== WHAT TO PRODUCE ==
Carry on the blog comments about friendship, picking up right after their final line.

== TEXT SHOWN ==
When life intervenes, it can be, as you say, so difficult to really schedule and keep any sort of invitation.
I am glad you have your mother and sister as your friends.
I’ve made some internet friends; folks whose path I never would have crossed otherwise. They represent a different sort of friendship, but one that can be as strong, fun, helpful, “there for you” as real world friends.
I’m glad I had the opportunity to visit your blog, and I will definitely be back!
I too have been lucky enough to find kindred souls through the blogosphere. Technology is an amazing tool for sustaining friendship as well. Thanks so much for stopping by! I have developed a circle of casual friends but I do miss the closeness of a best friend.
There is a comfortableness with a best friend, like worn in blue jeans.
I miss the friends I have back home; we keep in touch but I miss the hugs!
I hope you find a best friend soon.
wow…Dear I”m so sorry that you don’t have a good girl friend…or a consistent time to meet with one, but I am glad you have a close sister and mom…i do too and I treasure that friendship always…I know what you mean about anticipating the gathering of close friends and it only gets latered because of a sickness or something unexpected…disheartening…i have a very close friend from high school that I never get to see, but I send her snail mail…its our connection…its so nice to receive letters from her and know we still care about each others lives…another one I send books to and she sends her favorite reads to me and we text each other about how good they were… It can be simple but sometimes snail mail is more of a connection..more satisfying… I hope God sends you a heart friend soon…maybe today!
I’m blessed to have many ladies that I am social with. I don’t undervalue that at all. But there is something about those life long friendships, the kind that you can always come back to, that I miss. Thank you so much for stopping by.

== Extracted records ==
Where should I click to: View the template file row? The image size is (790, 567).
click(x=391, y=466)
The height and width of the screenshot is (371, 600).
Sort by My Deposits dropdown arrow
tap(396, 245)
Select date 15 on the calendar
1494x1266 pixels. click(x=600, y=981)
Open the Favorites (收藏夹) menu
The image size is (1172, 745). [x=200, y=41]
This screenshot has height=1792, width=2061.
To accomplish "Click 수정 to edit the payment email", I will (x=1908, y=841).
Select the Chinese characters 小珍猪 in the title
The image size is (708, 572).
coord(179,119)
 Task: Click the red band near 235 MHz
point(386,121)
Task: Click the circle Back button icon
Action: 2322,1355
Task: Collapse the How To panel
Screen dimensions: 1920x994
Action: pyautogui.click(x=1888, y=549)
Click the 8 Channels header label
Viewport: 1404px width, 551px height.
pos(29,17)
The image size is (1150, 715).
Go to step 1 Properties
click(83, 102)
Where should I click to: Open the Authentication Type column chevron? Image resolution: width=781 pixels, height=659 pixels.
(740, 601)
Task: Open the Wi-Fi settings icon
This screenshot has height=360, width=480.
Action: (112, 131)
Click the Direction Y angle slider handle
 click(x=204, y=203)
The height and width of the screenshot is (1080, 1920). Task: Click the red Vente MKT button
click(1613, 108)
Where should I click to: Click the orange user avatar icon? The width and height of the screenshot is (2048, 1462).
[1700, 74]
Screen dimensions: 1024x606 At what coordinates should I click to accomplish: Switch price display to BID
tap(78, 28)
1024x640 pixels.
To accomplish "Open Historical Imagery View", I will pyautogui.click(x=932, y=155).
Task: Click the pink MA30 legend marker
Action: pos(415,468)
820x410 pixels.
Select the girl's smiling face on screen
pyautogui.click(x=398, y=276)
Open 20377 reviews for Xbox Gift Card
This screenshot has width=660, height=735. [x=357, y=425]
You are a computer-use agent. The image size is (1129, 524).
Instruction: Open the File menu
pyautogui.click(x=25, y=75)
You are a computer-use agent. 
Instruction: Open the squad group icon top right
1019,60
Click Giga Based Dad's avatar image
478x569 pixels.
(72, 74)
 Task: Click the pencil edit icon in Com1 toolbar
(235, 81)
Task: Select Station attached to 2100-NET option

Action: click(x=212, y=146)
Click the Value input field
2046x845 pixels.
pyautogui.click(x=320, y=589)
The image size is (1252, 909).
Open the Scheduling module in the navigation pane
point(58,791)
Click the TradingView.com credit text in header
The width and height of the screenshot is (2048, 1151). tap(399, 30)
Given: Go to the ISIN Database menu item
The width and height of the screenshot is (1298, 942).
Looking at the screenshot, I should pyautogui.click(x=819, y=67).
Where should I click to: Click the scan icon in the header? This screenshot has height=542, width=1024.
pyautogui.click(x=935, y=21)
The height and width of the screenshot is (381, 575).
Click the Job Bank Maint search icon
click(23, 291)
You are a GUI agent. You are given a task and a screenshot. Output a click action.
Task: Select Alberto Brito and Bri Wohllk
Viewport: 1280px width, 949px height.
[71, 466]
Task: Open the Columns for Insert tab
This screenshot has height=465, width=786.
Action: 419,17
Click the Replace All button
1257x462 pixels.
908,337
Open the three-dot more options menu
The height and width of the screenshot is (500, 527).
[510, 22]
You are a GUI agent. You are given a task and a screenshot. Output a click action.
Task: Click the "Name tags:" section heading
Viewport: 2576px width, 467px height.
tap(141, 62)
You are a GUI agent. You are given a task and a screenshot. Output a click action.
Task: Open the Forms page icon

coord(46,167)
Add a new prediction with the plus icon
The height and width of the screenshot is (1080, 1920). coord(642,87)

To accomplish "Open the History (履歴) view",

== EXERCISE OUTPUT ==
We really have become a society of busyiness. I know that is one of the main reasons I rarely hear from “old” friends that I used to talk to a lot via phone or hang with in person. Those friendships have become more of an only text occasionally or email. I want to turn back the clocks to before smart phones and texting sometimes just to see if real, more intimate connections would still exist :). That being said, ironically the friends that are the truest now..the ones I can call whenever I need to talk about ANYthing. Sorrows , joy, feelings, etc., are people with common interests that I have met online via writing workshops or blogging. It is interesting to me how these people are the ones that are there celebrating and sharing life with me, while the real life relationships go adrift to the sea of busy. The internet is great for bringing groups of similar people together that way! I am content and happy with my life, and yet I relate to what you write here and sometimes long for those in real life, get together and share deep bonds best girl friends. We moved so much growing up, that I found it especially hard to have that lifelong best friend bond that some people have when they have grown up in one place together since childhood. Stopping by from FMF! Have a great weekend! I enjoyed reading what you wrote.
Thanks for stopping by, Rebekah. It is interesting how technology is a double edged sword when it comes to relationships, both bringing us together in some ways and distancing us in others.
Ah man- adult friendships are so hard!!! I miss the days of easy relationships!!
Dropping by from FMF!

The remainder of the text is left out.